Your letters and tips
I cross the Sand and Leeu rivers to reach the farmyard at Losberg, my father’s land at the foot of the mountains north of Beaufort West. Our two sheep dogs, Jackie and Chip, charge towards the gate, always eager to offer a welcome. The greenery around the house is blooming beautifully, but it’s a constant struggle to keep out the goats. (A friend advises that one should throw a bucket of water at the fence around the goats’ enclosure. If the water lands on the other side of the fence, this means it still isn’t secure enough to keep them inside.) (Read our article on goats on page 120. – Eds.)
The kitchen floors creak when you step on them – as it should be. It’s a sound that confirms you are now on the farm. The heat of the old wood stove that burns through the night is like a grandmother who embraces you. And it isn’t long before I sit down to a bowl of hot bean soup, the sort that requires me eating the beans out from between the bones. Seated around the kitchen table, we feel happy and thankful, together and safe.

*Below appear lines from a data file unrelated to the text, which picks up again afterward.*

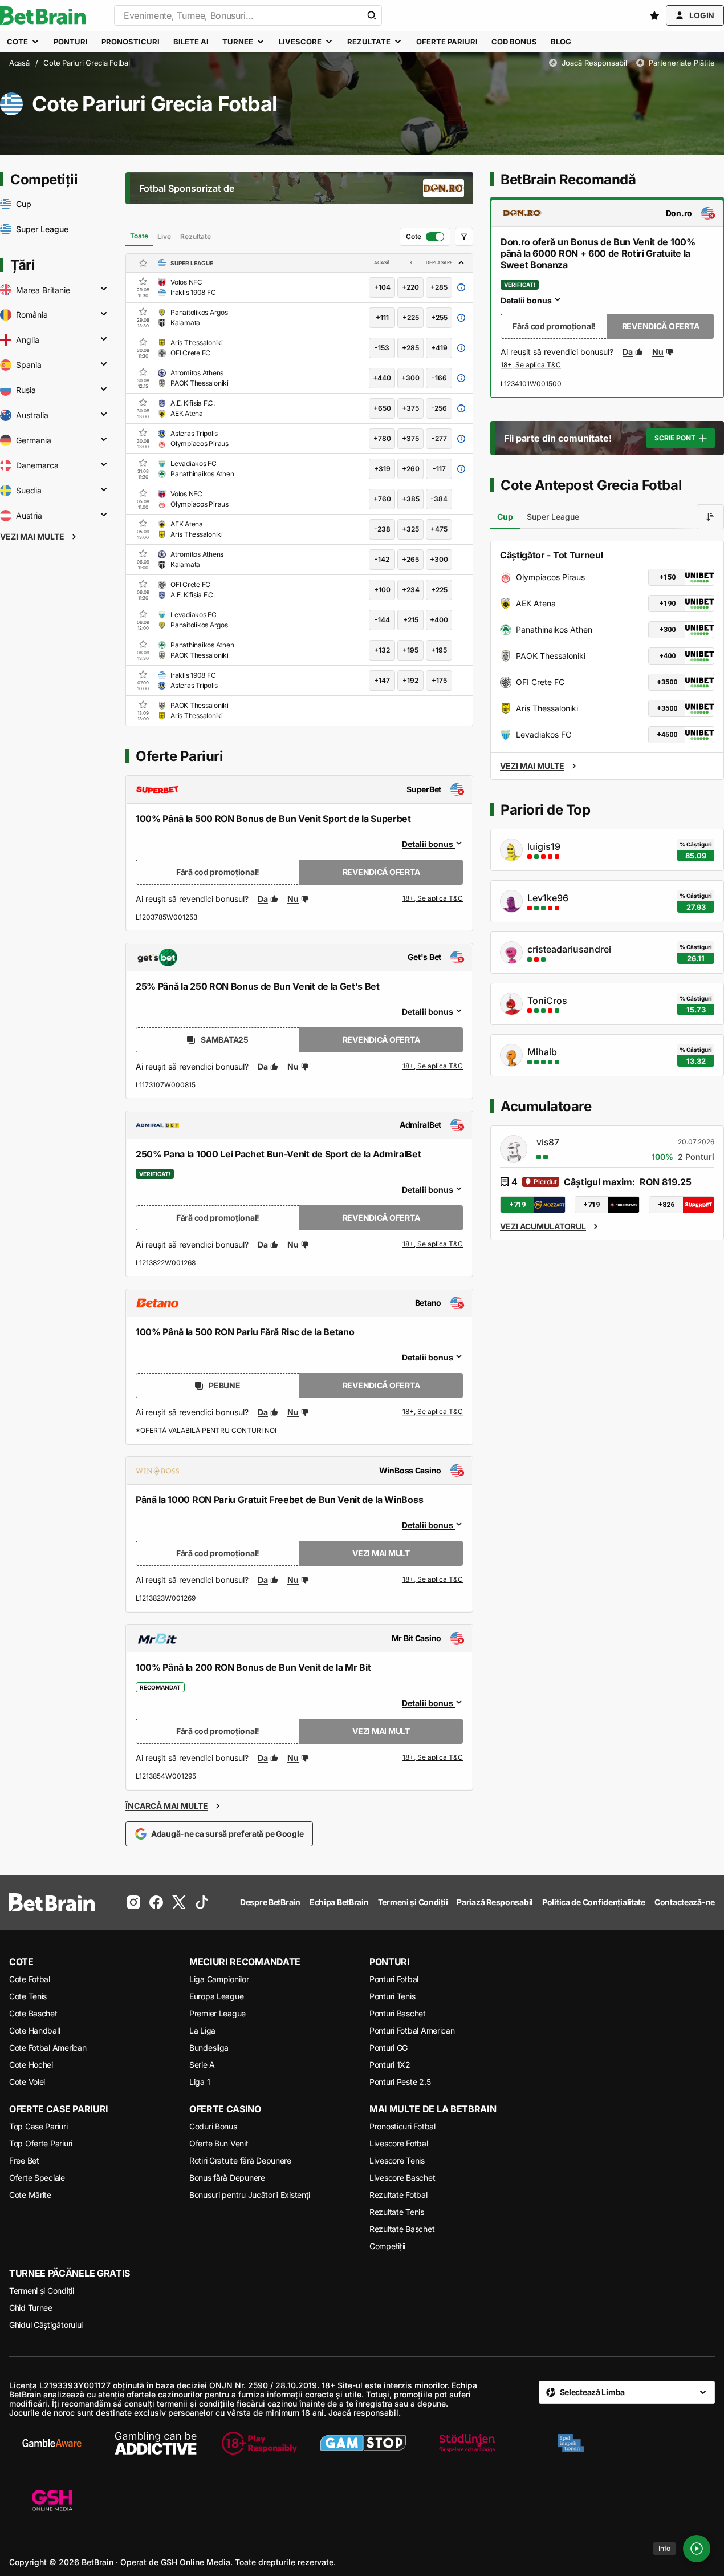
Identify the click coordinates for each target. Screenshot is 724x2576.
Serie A (202, 2064)
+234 (411, 589)
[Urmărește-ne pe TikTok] (202, 1902)
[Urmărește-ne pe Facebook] (156, 1902)
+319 (382, 468)
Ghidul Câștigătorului (46, 2325)
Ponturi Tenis (392, 1996)
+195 (410, 650)
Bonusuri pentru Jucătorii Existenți (249, 2195)
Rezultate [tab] (195, 236)
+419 (439, 347)
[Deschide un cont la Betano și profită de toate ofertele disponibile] (432, 1412)
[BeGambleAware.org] (52, 2443)
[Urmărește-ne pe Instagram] (133, 1902)
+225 (410, 317)
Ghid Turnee (30, 2307)
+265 (410, 559)
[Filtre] (464, 237)
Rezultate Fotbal (398, 2195)
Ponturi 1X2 (389, 2064)
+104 (382, 287)
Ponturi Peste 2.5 (399, 2082)
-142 (382, 559)
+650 (382, 408)
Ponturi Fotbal (393, 1979)
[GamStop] (363, 2443)
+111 (382, 317)
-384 (439, 499)
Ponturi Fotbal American (412, 2030)
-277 (439, 438)
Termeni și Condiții (41, 2290)
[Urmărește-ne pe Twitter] (179, 1902)
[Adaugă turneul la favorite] (143, 263)
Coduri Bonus (213, 2126)
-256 (439, 408)
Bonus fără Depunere (227, 2177)
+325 (410, 529)
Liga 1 (199, 2082)
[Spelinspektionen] (570, 2443)
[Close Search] (371, 15)
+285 (439, 287)
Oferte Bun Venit (219, 2143)
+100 (382, 589)
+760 (382, 499)
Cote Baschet (33, 2013)
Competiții (387, 2246)
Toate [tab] (139, 236)
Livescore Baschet (402, 2177)
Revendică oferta (381, 872)
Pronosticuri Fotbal (402, 2126)
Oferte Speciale (37, 2177)
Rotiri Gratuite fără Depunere (240, 2160)
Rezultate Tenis (396, 2212)
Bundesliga (209, 2047)
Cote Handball (34, 2030)
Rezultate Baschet (401, 2229)
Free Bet (24, 2160)
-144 (382, 619)
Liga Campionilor (219, 1979)
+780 (382, 438)
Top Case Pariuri (38, 2126)
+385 (411, 499)
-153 (382, 347)
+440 (382, 378)
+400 (439, 619)
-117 (439, 468)
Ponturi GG (388, 2047)
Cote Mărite (30, 2195)
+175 (439, 680)
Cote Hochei (31, 2064)
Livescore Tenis (397, 2160)
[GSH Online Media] (52, 2501)
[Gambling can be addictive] (155, 2443)
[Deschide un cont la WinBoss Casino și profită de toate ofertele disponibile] (432, 1580)
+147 (382, 680)
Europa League (216, 1996)
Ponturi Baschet (397, 2013)
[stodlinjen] (467, 2443)
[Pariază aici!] (531, 366)
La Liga (202, 2030)
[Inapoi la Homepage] (43, 15)
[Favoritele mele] (654, 15)
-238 (382, 529)
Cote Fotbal (29, 1979)
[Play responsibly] (259, 2443)
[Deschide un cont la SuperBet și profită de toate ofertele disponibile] (432, 899)
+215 (410, 619)
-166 (439, 378)
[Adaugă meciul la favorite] (143, 281)
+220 (410, 287)
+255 (439, 317)
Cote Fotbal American (47, 2047)
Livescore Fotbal (398, 2143)
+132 (382, 650)
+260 (411, 468)
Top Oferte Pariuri (40, 2143)
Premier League (217, 2013)
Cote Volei (27, 2082)
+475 (439, 529)
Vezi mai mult (380, 1553)
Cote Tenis (28, 1996)
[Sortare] (710, 516)
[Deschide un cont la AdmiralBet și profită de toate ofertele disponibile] (432, 1245)
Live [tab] (164, 236)
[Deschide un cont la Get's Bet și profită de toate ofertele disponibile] (432, 1067)
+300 (410, 378)
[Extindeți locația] (103, 289)
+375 (410, 408)
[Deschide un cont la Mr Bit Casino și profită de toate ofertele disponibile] (432, 1758)
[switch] (425, 237)
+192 (410, 680)
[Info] (696, 2548)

A few days in the Karoo set the tempo of life back to normal. One morning I drive the farm bakkie to Beaufort. In the first river course, a rabbit cuts in front of the bakkie, turns sharply, shoots over the sand bank and disappears into the yellow grass. Blue mountains north of me, and the golden plains of the Karoo, broken here and there by a red-yellow rocky ridge or green river course. I turn on the radio. It crackles… a traffic report… peak-hour chaos in Cape Town. Thousands of people are trapped in their cars in the city, and I am driving here, where a brush with a rabbit is the closest I will get to dealing with traffic.
The Karoo appears flat and bare, but she is brimming with surprises and secrets. The neatly packed stone kraals, the windmills and concrete dams, and the old farmsteads are like mementoes left here over time. The Lord has lent us a piece of it. He measured out and set aside the most beautiful area for us. This is Losberg, our farm in the Karoo.